Task instructions:
An exact transcript of the records is what this task asks for.

--

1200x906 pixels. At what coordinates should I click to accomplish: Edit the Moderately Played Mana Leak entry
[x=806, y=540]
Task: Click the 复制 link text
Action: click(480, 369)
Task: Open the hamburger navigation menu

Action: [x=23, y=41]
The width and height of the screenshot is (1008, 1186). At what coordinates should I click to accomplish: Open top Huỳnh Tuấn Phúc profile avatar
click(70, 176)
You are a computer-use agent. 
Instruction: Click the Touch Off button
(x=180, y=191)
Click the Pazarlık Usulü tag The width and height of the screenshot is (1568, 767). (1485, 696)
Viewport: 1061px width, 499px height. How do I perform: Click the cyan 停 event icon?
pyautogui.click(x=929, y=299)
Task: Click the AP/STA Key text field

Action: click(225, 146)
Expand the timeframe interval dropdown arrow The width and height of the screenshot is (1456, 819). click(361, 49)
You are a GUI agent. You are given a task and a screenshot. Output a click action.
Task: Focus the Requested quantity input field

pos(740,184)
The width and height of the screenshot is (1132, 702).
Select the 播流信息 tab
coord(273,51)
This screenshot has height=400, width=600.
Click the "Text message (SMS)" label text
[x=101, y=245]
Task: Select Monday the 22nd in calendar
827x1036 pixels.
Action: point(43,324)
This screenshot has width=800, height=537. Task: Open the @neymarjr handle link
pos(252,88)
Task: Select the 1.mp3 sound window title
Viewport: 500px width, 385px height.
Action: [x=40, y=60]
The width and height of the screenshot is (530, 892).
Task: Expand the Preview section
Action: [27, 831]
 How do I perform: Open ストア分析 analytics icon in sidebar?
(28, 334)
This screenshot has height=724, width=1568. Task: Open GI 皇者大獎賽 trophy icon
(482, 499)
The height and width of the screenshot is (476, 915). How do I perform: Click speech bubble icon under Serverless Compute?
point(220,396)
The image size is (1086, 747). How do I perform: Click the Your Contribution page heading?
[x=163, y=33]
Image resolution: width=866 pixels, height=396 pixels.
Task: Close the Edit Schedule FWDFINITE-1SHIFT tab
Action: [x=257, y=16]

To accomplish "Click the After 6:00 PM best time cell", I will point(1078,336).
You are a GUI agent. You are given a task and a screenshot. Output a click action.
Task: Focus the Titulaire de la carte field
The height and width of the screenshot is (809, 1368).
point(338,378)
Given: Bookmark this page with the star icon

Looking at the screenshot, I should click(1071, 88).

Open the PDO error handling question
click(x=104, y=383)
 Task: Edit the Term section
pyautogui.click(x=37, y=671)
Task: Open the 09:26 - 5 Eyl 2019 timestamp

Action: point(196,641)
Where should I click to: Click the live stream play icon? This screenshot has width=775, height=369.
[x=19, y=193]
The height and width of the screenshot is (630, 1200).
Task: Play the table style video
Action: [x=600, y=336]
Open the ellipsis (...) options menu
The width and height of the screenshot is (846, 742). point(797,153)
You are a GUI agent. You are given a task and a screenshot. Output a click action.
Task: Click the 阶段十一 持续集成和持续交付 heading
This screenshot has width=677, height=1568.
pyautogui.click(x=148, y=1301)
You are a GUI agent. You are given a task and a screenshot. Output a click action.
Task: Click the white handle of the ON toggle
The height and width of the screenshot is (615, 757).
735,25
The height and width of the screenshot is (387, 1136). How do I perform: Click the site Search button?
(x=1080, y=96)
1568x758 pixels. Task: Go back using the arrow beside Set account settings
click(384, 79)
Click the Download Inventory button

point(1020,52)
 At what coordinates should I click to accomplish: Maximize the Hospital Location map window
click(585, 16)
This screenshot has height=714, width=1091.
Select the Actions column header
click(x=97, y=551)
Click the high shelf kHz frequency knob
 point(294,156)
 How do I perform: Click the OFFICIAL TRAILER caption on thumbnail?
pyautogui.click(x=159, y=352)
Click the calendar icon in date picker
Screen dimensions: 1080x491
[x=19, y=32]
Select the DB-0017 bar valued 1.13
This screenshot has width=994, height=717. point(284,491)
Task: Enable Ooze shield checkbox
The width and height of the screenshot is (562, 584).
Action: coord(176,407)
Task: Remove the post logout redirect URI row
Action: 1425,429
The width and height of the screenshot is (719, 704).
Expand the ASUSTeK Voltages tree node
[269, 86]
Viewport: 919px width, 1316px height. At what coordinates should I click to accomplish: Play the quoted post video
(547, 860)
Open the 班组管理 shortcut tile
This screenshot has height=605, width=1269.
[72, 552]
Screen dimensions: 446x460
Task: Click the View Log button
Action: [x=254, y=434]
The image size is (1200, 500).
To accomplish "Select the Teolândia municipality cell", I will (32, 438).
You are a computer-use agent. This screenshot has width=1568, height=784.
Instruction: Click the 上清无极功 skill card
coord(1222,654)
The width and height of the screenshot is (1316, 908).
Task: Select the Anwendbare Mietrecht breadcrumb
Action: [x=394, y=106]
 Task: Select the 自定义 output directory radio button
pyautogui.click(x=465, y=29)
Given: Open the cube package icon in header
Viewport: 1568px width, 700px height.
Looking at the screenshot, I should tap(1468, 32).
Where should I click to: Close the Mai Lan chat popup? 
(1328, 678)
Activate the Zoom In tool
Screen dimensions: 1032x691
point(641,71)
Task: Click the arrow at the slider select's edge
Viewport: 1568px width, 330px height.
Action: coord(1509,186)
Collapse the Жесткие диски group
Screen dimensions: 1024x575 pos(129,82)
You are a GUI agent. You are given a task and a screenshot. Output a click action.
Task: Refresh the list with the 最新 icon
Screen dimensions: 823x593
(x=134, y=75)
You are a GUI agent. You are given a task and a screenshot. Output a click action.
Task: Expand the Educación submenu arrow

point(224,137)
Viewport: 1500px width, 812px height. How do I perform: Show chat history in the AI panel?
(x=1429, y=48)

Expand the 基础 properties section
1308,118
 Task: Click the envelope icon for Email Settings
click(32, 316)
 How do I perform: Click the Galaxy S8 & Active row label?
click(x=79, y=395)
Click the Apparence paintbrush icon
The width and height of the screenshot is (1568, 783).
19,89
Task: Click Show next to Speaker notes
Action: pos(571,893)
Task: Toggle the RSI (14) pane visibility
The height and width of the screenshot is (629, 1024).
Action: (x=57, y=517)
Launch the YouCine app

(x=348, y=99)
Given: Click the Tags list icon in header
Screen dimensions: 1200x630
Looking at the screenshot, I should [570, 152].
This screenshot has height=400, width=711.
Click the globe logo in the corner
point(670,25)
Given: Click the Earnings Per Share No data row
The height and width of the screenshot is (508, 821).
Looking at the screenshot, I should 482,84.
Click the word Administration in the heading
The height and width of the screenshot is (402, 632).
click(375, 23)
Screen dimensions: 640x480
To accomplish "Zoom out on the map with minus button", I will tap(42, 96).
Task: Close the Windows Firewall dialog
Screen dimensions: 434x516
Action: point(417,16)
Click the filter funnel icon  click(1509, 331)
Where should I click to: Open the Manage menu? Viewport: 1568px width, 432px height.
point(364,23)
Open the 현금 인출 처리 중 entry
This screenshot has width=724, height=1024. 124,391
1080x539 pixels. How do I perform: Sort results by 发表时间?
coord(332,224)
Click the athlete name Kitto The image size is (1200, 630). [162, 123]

--

Answer box:
1200x906 pixels. At what coordinates should I click to accomplish: Edit the Moderately Played Mana Leak entry
[x=806, y=540]
Task: Click the 复制 link text
Action: click(480, 369)
Task: Open the hamburger navigation menu

Action: [x=23, y=41]
The width and height of the screenshot is (1008, 1186). At what coordinates should I click to accomplish: Open top Huỳnh Tuấn Phúc profile avatar
click(70, 176)
You are a computer-use agent. 
Instruction: Click the Touch Off button
(x=180, y=191)
Click the Pazarlık Usulü tag The width and height of the screenshot is (1568, 767). (1485, 696)
Viewport: 1061px width, 499px height. How do I perform: Click the cyan 停 event icon?
pyautogui.click(x=929, y=299)
Task: Click the AP/STA Key text field

Action: click(225, 146)
Expand the timeframe interval dropdown arrow The width and height of the screenshot is (1456, 819). click(361, 49)
You are a GUI agent. You are given a task and a screenshot. Output a click action.
Task: Focus the Requested quantity input field

pos(740,184)
The width and height of the screenshot is (1132, 702).
Select the 播流信息 tab
coord(273,51)
This screenshot has height=400, width=600.
Click the "Text message (SMS)" label text
[x=101, y=245]
Task: Select Monday the 22nd in calendar
827x1036 pixels.
Action: point(43,324)
This screenshot has width=800, height=537. Task: Open the @neymarjr handle link
pos(252,88)
Task: Select the 1.mp3 sound window title
Viewport: 500px width, 385px height.
Action: [x=40, y=60]
The width and height of the screenshot is (530, 892).
Task: Expand the Preview section
Action: [27, 831]
 How do I perform: Open ストア分析 analytics icon in sidebar?
(28, 334)
This screenshot has height=724, width=1568. Task: Open GI 皇者大獎賽 trophy icon
(482, 499)
The height and width of the screenshot is (476, 915). How do I perform: Click speech bubble icon under Serverless Compute?
point(220,396)
The image size is (1086, 747). How do I perform: Click the Your Contribution page heading?
[x=163, y=33]
Image resolution: width=866 pixels, height=396 pixels.
Task: Close the Edit Schedule FWDFINITE-1SHIFT tab
Action: [x=257, y=16]

To accomplish "Click the After 6:00 PM best time cell", I will point(1078,336).
You are a GUI agent. You are given a task and a screenshot. Output a click action.
Task: Focus the Titulaire de la carte field
The height and width of the screenshot is (809, 1368).
point(338,378)
Given: Bookmark this page with the star icon

Looking at the screenshot, I should click(1071, 88).

Open the PDO error handling question
click(x=104, y=383)
 Task: Edit the Term section
pyautogui.click(x=37, y=671)
Task: Open the 09:26 - 5 Eyl 2019 timestamp

Action: point(196,641)
Where should I click to: Click the live stream play icon? This screenshot has width=775, height=369.
[x=19, y=193]
The height and width of the screenshot is (630, 1200).
Task: Play the table style video
Action: [x=600, y=336]
Open the ellipsis (...) options menu
The width and height of the screenshot is (846, 742). point(797,153)
You are a GUI agent. You are given a task and a screenshot. Output a click action.
Task: Click the 阶段十一 持续集成和持续交付 heading
This screenshot has width=677, height=1568.
pyautogui.click(x=148, y=1301)
You are a GUI agent. You are given a task and a screenshot. Output a click action.
Task: Click the white handle of the ON toggle
The height and width of the screenshot is (615, 757).
735,25
The height and width of the screenshot is (387, 1136). How do I perform: Click the site Search button?
(x=1080, y=96)
1568x758 pixels. Task: Go back using the arrow beside Set account settings
click(384, 79)
Click the Download Inventory button

point(1020,52)
 At what coordinates should I click to accomplish: Maximize the Hospital Location map window
click(585, 16)
This screenshot has height=714, width=1091.
Select the Actions column header
click(x=97, y=551)
Click the high shelf kHz frequency knob
 point(294,156)
 How do I perform: Click the OFFICIAL TRAILER caption on thumbnail?
pyautogui.click(x=159, y=352)
Click the calendar icon in date picker
Screen dimensions: 1080x491
[x=19, y=32]
Select the DB-0017 bar valued 1.13
This screenshot has width=994, height=717. point(284,491)
Task: Enable Ooze shield checkbox
The width and height of the screenshot is (562, 584).
Action: coord(176,407)
Task: Remove the post logout redirect URI row
Action: 1425,429
The width and height of the screenshot is (719, 704).
Expand the ASUSTeK Voltages tree node
[269, 86]
Viewport: 919px width, 1316px height. At what coordinates should I click to accomplish: Play the quoted post video
(547, 860)
Open the 班组管理 shortcut tile
This screenshot has height=605, width=1269.
[72, 552]
Screen dimensions: 446x460
Task: Click the View Log button
Action: [x=254, y=434]
The image size is (1200, 500).
To accomplish "Select the Teolândia municipality cell", I will (32, 438).
You are a computer-use agent. This screenshot has width=1568, height=784.
Instruction: Click the 上清无极功 skill card
coord(1222,654)
The width and height of the screenshot is (1316, 908).
Task: Select the Anwendbare Mietrecht breadcrumb
Action: [x=394, y=106]
 Task: Select the 自定义 output directory radio button
pyautogui.click(x=465, y=29)
Given: Open the cube package icon in header
Viewport: 1568px width, 700px height.
Looking at the screenshot, I should tap(1468, 32).
Where should I click to: Close the Mai Lan chat popup? 
(1328, 678)
Activate the Zoom In tool
Screen dimensions: 1032x691
point(641,71)
Task: Click the arrow at the slider select's edge
Viewport: 1568px width, 330px height.
Action: coord(1509,186)
Collapse the Жесткие диски group
Screen dimensions: 1024x575 pos(129,82)
You are a GUI agent. You are given a task and a screenshot. Output a click action.
Task: Refresh the list with the 最新 icon
Screen dimensions: 823x593
(x=134, y=75)
You are a GUI agent. You are given a task and a screenshot. Output a click action.
Task: Expand the Educación submenu arrow

point(224,137)
Viewport: 1500px width, 812px height. How do I perform: Show chat history in the AI panel?
(x=1429, y=48)

Expand the 基础 properties section
1308,118
 Task: Click the envelope icon for Email Settings
click(32, 316)
 How do I perform: Click the Galaxy S8 & Active row label?
click(x=79, y=395)
Click the Apparence paintbrush icon
The width and height of the screenshot is (1568, 783).
19,89
Task: Click Show next to Speaker notes
Action: pos(571,893)
Task: Toggle the RSI (14) pane visibility
The height and width of the screenshot is (629, 1024).
Action: (x=57, y=517)
Launch the YouCine app

(x=348, y=99)
Given: Click the Tags list icon in header
Screen dimensions: 1200x630
Looking at the screenshot, I should [570, 152].
This screenshot has height=400, width=711.
Click the globe logo in the corner
point(670,25)
Given: Click the Earnings Per Share No data row
The height and width of the screenshot is (508, 821).
Looking at the screenshot, I should 482,84.
Click the word Administration in the heading
The height and width of the screenshot is (402, 632).
click(375, 23)
Screen dimensions: 640x480
To accomplish "Zoom out on the map with minus button", I will tap(42, 96).
Task: Close the Windows Firewall dialog
Screen dimensions: 434x516
Action: point(417,16)
Click the filter funnel icon  click(1509, 331)
Where should I click to: Open the Manage menu? Viewport: 1568px width, 432px height.
point(364,23)
Open the 현금 인출 처리 중 entry
This screenshot has width=724, height=1024. 124,391
1080x539 pixels. How do I perform: Sort results by 发表时间?
coord(332,224)
Click the athlete name Kitto The image size is (1200, 630). [162, 123]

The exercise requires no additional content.